Une autre victime de la DINA a été le journaliste Máximo Gedda Ortiz, le frère des Gedda qui réalise l’émission « Au sud du Monde ». Détenu en juillet 1974, il a disparu dans l’immeuble au nº 38 de la rue Londres. Jiménez raconte l’état dans lequel il a vu son corps avant que, on le présume, il n’allonge la liste des jetés à la mer. « Un sujet nommé Gedda fût détenu. On lui avait enlevé au couteau la chair de la jambe et on voyait l’os. Cela pendait, ils l’avaient pendu. Ils l’avaient fouetté ».

Jiménez décrit une autre facette de l’horreur et de la brutalité contre un autre des disparus de la DINA. Il s’agit du photographe Teobaldo Tello Garrido, qui avait été fonctionnaire des Renseignements Généraux pendant le gouvernement de Salvador Allende. Il a été arrêté en août 1974 et a disparu. « Je suis allé le voir dans une cellule bondée de détenus, il a ouvert la bouche et j’ai vu qu’il saignait. Ses dents avaient été arrachées avec une pince par Monsieur Marcelo Moren(...). Le Colonel Moren était assez brutal ».

LES PILOTES DE LA CARAVANE

Parmi les cinq anciens pilotes d’hélicoptères Puma que le juge Guzmán a inculpé pour la séquestration et le meurtre de Marta Ugarte figurent ceux qui furent les pilotes de la Caravane de la Mort. Antonio Palomo a été le pilote sur le trajet sud de cette opération, et a agi comme son copilote Emilio de la Mahotiere González. Pour le trajet nord de la caravane, le pilote fût le même de la Mahotière et le copilote, Luis Felipe Polanco Gallardo. Le cinquième pilote détenu est le colonel en retraite Oscar Vicuña Hesse.

Une seconde phase de cette méthode de disparition de détenus jetés à la mer, a commencé après 1978 et a continué au moins jusque 1981-82, après qu’à la fin de 1978, on ait découvert les cadavres de 15 paysans dans un four de Lonquén et l’Armée de terre et Pinochet se sont inquiétés.

Cette seconde phase connue sous le nom de « remaniements » clandestins, fût admise, y compris par l’ancien directeur de la Centrale Nationale d’Informations (Renseignements Généraux), le général Odlanier Mena, et à son propos, ont déposé aussi quelques anciens agents qui ont participé à l’opération. A cette opération appartiennent, entre autres, les prisonniers de Chihuío dans la 10ème région, les exécutés de La Moneda détenus à Peldehue, et les 26 victimes de la Caravane de la Mort enterrées clandestinement dans le désert de Calama. Celles-ci ne furent pas victimes de la DINA.
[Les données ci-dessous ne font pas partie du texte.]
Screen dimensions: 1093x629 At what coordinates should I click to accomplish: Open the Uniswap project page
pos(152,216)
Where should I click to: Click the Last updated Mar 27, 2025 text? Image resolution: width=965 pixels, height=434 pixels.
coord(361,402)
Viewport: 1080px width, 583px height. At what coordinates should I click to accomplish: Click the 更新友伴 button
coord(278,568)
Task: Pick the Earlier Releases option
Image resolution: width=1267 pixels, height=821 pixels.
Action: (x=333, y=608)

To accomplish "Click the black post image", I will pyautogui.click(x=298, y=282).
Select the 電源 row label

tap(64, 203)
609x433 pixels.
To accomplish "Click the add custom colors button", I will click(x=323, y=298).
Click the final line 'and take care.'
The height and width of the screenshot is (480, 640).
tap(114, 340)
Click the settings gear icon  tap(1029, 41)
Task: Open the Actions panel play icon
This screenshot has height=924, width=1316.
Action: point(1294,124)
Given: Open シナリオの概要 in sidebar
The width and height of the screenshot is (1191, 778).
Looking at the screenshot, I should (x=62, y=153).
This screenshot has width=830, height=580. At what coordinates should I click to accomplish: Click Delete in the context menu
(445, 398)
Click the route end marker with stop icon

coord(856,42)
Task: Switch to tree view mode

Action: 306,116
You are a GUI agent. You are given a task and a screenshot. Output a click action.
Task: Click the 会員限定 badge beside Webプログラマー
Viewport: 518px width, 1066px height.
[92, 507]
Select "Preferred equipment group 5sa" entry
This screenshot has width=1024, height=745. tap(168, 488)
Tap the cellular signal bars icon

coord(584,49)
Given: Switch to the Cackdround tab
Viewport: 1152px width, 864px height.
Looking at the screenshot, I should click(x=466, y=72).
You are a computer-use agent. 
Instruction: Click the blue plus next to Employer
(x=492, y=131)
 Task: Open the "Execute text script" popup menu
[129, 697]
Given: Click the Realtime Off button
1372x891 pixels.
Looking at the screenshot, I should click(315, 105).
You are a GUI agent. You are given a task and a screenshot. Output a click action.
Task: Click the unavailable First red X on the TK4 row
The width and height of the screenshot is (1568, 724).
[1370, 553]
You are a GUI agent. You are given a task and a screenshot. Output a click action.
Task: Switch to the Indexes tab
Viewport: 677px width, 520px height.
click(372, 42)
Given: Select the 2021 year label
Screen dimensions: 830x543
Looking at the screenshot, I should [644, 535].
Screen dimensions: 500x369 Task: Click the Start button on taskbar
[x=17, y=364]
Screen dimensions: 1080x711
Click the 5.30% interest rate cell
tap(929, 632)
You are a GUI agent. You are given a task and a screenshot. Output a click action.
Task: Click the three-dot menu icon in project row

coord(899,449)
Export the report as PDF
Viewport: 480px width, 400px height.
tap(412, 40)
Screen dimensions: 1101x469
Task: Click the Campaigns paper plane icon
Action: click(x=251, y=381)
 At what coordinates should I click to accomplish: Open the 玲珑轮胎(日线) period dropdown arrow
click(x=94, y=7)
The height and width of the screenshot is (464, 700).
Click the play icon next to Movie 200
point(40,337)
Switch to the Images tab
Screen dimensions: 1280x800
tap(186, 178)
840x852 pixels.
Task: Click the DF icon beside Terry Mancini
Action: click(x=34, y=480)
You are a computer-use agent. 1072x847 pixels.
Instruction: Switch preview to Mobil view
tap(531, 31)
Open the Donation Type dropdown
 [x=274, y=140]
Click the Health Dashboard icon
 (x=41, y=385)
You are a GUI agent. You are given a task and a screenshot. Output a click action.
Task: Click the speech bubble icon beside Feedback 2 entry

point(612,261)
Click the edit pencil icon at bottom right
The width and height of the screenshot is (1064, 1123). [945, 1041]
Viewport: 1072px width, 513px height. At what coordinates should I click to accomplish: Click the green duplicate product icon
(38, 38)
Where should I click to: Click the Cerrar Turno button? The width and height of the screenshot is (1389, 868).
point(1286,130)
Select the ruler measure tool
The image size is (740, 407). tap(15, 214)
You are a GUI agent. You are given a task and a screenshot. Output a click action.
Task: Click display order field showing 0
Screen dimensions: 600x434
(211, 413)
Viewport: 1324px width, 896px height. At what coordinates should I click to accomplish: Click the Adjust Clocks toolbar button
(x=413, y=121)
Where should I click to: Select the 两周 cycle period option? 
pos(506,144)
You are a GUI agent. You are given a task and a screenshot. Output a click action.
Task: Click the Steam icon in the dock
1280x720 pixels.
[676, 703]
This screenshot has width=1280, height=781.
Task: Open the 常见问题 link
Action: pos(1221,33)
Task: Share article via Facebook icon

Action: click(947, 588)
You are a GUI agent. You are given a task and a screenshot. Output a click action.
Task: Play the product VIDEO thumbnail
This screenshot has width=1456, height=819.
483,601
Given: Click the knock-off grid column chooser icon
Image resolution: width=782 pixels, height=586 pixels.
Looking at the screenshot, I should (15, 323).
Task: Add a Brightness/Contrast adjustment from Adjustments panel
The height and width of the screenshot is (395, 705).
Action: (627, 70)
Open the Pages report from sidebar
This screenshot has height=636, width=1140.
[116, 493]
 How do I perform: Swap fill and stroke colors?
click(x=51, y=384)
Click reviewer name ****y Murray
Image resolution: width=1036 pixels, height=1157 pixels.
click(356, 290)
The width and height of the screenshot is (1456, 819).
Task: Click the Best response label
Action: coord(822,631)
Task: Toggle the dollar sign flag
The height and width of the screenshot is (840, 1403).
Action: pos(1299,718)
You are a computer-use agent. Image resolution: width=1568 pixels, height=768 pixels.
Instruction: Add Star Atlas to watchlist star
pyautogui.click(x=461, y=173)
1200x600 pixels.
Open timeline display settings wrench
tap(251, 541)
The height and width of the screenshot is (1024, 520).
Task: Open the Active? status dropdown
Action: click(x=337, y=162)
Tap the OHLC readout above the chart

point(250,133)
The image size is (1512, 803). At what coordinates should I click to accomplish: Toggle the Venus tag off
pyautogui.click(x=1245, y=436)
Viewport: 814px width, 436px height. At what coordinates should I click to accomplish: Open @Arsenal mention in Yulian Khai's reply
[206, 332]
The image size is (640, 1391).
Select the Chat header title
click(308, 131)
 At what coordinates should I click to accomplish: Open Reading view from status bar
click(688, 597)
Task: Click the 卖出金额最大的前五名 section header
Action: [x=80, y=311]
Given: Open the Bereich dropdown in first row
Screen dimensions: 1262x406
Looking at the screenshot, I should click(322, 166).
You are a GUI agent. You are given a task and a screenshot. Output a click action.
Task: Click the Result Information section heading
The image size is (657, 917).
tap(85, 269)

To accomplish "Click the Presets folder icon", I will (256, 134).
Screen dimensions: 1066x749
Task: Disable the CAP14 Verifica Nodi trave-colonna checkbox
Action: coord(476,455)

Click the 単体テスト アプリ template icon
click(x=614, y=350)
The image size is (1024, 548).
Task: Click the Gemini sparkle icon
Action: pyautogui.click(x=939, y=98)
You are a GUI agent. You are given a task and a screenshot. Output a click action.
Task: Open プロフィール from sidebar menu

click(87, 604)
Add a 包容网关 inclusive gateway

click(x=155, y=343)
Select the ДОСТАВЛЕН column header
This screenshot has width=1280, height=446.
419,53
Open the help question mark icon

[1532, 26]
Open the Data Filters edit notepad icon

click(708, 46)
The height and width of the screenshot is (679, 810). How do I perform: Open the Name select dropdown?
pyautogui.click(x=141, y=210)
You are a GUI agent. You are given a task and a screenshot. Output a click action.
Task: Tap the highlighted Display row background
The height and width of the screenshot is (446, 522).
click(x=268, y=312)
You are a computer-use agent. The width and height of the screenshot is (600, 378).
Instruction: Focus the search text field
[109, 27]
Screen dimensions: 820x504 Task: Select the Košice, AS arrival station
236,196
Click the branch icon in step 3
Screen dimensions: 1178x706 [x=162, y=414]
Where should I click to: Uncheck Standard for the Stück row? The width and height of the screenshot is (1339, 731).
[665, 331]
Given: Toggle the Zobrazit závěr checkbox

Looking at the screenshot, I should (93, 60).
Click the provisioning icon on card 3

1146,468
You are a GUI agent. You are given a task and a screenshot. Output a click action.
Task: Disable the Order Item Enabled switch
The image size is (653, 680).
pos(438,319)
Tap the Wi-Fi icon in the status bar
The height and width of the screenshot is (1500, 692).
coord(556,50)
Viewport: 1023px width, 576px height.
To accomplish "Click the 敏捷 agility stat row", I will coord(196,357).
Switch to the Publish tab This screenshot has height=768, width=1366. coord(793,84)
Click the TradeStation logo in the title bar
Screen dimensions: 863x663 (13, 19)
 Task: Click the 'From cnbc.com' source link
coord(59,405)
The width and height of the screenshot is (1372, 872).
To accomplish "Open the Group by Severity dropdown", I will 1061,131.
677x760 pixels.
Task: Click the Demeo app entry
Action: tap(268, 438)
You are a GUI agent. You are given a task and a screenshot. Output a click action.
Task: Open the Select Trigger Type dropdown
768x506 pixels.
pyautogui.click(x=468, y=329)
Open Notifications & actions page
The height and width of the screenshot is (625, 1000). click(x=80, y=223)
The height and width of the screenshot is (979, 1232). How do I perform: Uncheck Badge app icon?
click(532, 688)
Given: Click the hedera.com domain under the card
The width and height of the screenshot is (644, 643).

Probablement, une fois l’expérience acquise, cette seconde phase a été réalisée par les mêmes pilotes et mécaniciens du Commando d’Aviation de l’Armée de terre. Cet épisode n’est pas totalement éclairé judiciairement. En tout cas, les commandants du CAE après Carlos Mardones ont été : le colonel Hernán Podestá Gómez, entre janvier et décembre 1978 ; le colonel Fernando Darrigandi Márquez entre janvier 1979 et juillet 1981 ; et le colonel Raúl Dirator Moreno, entre août 1981 et février 1982.